Our editor’s viewpoint
Warren R. Heymann, MD
I recently published an article entitled “Glucose Monitoring Dermopathy” where a 75-year-old man had been monitoring his glucose using a blood glucose monitoring system at the same body site for at least 20 years (>7300 needlesticks). The site was a brown plaque that proved to be a dermal reparative reaction. (Skinmed 2018;16: 74-75). Certainly, avoidance of skin pricks by novel monitoring approaches have improved the quality of life for diabetic patients, unless an allergic contact dermatitis complicates their use.
The situation is best stated in the conclusion of Herman et al (reference 8): “The market introduction of the insulin pump, along with the FGM and CGM systems, has significantly improved diabetic patient self‐management and reduced potential complications such as hypoglycaemia and ketoacidosis. Owing to ACD caused by acrylates contained in these devices, and to the difficulties in identifying the culprit allergens, a number of patients need to, once again, measure blood glucose levels by finger pricking.
From a public health point of view, the control of the contact allergy epidemic and, specifically, the reduction of its impact are a challenge. Manufacturers should be motivated to search for less sensitizing materials, in addition to being obliged to disclose the complete chemical composition of all medical device parts.”
1. Splete Heidi. Dermatologists name isobornyl acrylate contact allergen of the year.

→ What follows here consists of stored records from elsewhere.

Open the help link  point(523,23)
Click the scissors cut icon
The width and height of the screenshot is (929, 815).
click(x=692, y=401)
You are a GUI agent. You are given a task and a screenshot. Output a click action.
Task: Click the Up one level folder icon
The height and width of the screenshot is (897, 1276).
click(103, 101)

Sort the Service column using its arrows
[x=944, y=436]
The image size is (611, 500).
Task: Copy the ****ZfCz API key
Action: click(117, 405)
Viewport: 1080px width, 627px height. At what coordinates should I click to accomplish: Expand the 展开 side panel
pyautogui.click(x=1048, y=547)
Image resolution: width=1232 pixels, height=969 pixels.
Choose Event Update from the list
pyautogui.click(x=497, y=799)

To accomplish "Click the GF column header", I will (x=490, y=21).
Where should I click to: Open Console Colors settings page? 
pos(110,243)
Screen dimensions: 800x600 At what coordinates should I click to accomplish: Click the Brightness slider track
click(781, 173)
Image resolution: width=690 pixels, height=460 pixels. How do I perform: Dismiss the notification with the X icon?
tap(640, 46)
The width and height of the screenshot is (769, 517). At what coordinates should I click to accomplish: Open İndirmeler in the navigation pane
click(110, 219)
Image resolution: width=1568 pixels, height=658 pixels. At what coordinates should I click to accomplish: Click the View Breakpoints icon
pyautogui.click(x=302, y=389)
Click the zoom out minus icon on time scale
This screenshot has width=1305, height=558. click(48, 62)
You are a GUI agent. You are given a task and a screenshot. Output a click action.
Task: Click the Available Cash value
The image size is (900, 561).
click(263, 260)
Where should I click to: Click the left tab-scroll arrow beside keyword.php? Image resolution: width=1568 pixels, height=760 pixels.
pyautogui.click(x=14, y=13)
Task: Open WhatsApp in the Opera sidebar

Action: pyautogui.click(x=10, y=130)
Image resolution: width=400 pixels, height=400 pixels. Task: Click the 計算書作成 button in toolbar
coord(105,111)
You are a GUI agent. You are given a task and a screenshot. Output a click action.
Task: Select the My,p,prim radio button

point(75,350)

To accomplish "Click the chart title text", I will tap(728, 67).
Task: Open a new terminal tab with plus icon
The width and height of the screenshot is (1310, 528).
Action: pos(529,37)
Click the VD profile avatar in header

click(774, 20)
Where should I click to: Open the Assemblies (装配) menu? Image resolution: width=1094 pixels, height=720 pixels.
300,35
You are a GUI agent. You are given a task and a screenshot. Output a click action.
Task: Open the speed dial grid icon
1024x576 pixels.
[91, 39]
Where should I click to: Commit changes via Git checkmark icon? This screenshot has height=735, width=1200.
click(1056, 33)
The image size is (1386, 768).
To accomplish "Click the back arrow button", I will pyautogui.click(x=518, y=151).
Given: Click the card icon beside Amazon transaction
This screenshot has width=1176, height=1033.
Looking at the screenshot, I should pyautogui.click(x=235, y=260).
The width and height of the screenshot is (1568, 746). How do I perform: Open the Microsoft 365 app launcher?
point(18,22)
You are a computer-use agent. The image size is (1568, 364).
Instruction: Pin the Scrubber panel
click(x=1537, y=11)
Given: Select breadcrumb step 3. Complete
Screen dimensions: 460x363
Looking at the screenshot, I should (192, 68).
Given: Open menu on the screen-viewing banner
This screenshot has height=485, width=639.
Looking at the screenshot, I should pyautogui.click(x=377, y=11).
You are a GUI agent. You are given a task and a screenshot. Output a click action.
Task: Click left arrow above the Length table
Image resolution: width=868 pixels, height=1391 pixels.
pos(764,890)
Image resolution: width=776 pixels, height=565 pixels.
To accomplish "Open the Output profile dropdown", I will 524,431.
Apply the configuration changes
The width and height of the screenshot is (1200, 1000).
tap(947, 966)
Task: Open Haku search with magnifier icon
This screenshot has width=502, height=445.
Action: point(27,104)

Dermatology News March 5, 2019.
2. Busschots AM, Meuleman C, Poesen N, Dooms-Goossens A. Contact allergy to components of glue in insulin pump infusion sets. Contact Dermatitis 1995:33:205-206.
3. Christoffers WA, Coenraads P, Schuttelaar MA. Two decades of occupational (meth)acrylate patch test results and focus on isobornyl acrylate. Contact Dermatitis 69: 86-92, 2013.
4. Herman A, Aerts, O, Baeck M et al. Allergic contact dermatitis caused by isobornyl acrylate in Freestyle Libre, a newly introduced glucose sensor, Contact Dermatitis 77, 367-373, 2017.
5. Oppel E, Kamann S, Reichl F, Hogg C. The Dexcom glucose monitoring system- an isobornyl acrylate-free alternative for diabetic patients, Contact Dermatitis 81(1):32-36, 2019.
6. Kamann S, Oppel E. Hydocolloid blister plaster decreases allergic contact dermatitis to Freestyle libre and isobornyl acrylate. Contact Dermatitis 30, 2019.
7. Raison-Peyron N, Mowitz M, Bonardel N, Aerts O, Bruze M. Allergic contact dermatitis caused by isobornyl acrylate in OmniPod, an innovative tubeless insulin pump. Contact Dermatitis 79:76-80, 2018.
8. Corazza M, Scuderi V, Musmeci D, Foti C et al. Allergic contact dermatitis caused by isobornyl acrylate in a young diabetic patient using a continuous glucose monitoring system (Freestyle Libre). Contact Dermatitis 79:320-321, 2018.
9. Herman A, de Montjoye L, Tromme I, Goossens A, Baeck M. Allergic contact dermatitis caused by medical devices for diabetes patients: A review. Contact Dermatitis 79: 331-335, 2018.